Tempelweihe

  1. Chronik 6, 1 – 21

1 Da sprach Salomo: Der HERR hat gesagt, er wolle im Dunkel wohnen. 2 So habe ich nun ein Haus gebaut dir zur Wohnung und einen Sitz, da du ewiglich wohnest.

Als Salomo wieder Worte findet, ist es ein Staunen: Der HERR hat gesagt, er wolle im Dunkel wohnen. Der prächtige Tempel – und doch nur ein Schatten. „Der altüberlieferte Tempelweihspruch in 6,1 betont den kosmischen Universalismus Gottes und verknüpft das Dunkel des Allerheiligsten mit der „Verhüllung“ Gottes. Das Wort arāfel (Dunkel) begegnet bei der Sinai-Offenbarung(2. Mose 20,21, 5.Mose 4,11; 5. Mose 5,22), aber auch bei der Gotteserscheinung in Jerusalem ( Psalm 18,10; 97,2).“ (K. Galling, aaO.; S. 92) Würde Gott sich nicht gnädig in das Dunkel der Wolke verhüllen, so müssten wir vergehen.

Gott will im Dunkel wohnen und hat es doch erhellt.
Als wollte er belohnen,so richtet er die Welt.
Der sich den Erdkreis baute,der lässt den Sünder nicht.
Wer hier dem Sohn vertraute,kommt dort aus dem Gericht.                                                                          Jochen Klepper 1938, EG 16

So aber kommt er, Gott selbst, ins Dunkel und bringt sein Licht in das Dunkel der Welt. Ein warmes, gnädiges, barmherziges Licht.  

3 Und der König wandte sein Antlitz und segnete die ganze Gemeinde Israel, während sie stand, 4 und sprach: Gelobt sei der HERR, der Gott Israels, der durch seinen Mund meinem Vater David zugesagt und es mit seiner Hand erfüllt hat, als er sagte: 5 Seit der Zeit, da ich mein Volk aus Ägyptenland geführt habe, habe ich keine Stadt erwählt aus allen Stämmen Israels, ein Haus zu bauen, dass mein Name daselbst sein sollte, und habe auch keinen Mann erwählt, dass er Fürst sein sollte über mein Volk Israel; 6 aber Jerusalem habe ich erwählt, dass mein Name daselbst sei, und David habe ich erwählt, dass er über mein Volk Israel Herr sei.

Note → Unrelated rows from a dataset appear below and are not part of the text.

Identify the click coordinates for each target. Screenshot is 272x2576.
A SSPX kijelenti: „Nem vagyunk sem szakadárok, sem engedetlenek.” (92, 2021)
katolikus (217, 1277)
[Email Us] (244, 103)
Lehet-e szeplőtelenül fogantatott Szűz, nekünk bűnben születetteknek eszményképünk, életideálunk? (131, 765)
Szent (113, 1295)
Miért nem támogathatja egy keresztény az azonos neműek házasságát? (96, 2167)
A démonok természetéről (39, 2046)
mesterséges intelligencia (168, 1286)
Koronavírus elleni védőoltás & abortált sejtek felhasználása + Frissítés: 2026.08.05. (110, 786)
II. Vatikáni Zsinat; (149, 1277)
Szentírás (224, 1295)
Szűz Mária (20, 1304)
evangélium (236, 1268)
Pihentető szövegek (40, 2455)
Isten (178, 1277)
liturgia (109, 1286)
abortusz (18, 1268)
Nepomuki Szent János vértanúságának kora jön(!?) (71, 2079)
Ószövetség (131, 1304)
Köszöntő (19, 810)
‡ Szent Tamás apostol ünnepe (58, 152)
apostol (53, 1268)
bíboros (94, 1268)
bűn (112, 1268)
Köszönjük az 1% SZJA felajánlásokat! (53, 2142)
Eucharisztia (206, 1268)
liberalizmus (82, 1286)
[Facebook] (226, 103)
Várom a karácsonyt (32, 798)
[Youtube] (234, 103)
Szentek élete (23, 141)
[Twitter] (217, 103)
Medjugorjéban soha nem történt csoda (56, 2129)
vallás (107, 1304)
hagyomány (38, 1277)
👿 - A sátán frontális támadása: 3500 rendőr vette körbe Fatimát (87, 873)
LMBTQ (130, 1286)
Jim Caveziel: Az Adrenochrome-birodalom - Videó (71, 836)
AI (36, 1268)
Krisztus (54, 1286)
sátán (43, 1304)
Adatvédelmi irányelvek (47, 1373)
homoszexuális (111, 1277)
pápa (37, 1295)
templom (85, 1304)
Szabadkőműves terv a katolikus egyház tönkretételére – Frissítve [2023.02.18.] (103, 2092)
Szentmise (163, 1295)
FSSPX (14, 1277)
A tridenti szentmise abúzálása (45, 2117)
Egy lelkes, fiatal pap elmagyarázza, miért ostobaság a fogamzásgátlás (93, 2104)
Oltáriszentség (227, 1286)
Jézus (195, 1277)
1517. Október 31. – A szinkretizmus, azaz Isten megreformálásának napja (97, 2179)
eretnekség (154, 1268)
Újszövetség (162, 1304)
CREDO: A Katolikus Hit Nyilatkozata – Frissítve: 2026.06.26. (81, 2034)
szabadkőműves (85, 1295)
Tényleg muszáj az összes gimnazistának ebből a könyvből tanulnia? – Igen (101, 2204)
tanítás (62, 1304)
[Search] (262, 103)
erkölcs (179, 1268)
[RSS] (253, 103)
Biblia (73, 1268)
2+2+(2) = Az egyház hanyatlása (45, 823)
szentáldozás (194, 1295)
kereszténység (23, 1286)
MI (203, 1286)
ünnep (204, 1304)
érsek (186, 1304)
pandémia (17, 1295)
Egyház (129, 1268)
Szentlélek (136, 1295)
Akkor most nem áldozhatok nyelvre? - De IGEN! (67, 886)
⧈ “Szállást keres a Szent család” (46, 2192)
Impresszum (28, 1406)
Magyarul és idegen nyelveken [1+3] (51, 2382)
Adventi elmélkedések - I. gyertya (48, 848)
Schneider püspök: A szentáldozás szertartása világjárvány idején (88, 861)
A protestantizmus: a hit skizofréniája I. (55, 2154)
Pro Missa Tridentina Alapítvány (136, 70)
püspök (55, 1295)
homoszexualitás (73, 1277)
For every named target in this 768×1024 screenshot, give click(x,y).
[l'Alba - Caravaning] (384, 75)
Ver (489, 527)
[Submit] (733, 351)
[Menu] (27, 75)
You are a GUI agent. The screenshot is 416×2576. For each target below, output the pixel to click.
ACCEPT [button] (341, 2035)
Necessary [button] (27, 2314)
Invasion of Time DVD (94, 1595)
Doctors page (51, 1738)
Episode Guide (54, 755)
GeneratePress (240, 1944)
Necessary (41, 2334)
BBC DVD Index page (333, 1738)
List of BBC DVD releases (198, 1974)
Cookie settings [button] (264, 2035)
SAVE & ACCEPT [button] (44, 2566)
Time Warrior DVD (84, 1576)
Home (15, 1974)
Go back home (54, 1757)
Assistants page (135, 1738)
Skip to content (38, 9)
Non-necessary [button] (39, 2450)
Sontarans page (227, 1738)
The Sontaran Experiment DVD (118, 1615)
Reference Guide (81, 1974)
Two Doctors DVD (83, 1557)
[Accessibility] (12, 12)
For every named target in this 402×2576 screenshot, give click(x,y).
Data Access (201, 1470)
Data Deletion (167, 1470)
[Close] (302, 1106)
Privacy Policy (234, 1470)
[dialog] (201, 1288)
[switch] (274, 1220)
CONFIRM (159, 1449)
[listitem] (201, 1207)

Jetzt wendet sich Salomo zur Festversammlung. Er segnet sie – der König hat diese priesterliche Macht. Dann erinnert er daran: Dieser Tag ist ein Tag, an dem sich Gottes Verheißungen erfüllen. Fast könnte man sagen: Jerusalem war vom ersten Tag des Auszuges aus Ägypten an das Ziel, das Gott hatte, mit dem Volk und für sich. Deshalb hat er „unterwegs“ keine Stadt erwählt, auch keinen Fürsten erwählt. Weil Gott sein Ziel ja schon immer kannte.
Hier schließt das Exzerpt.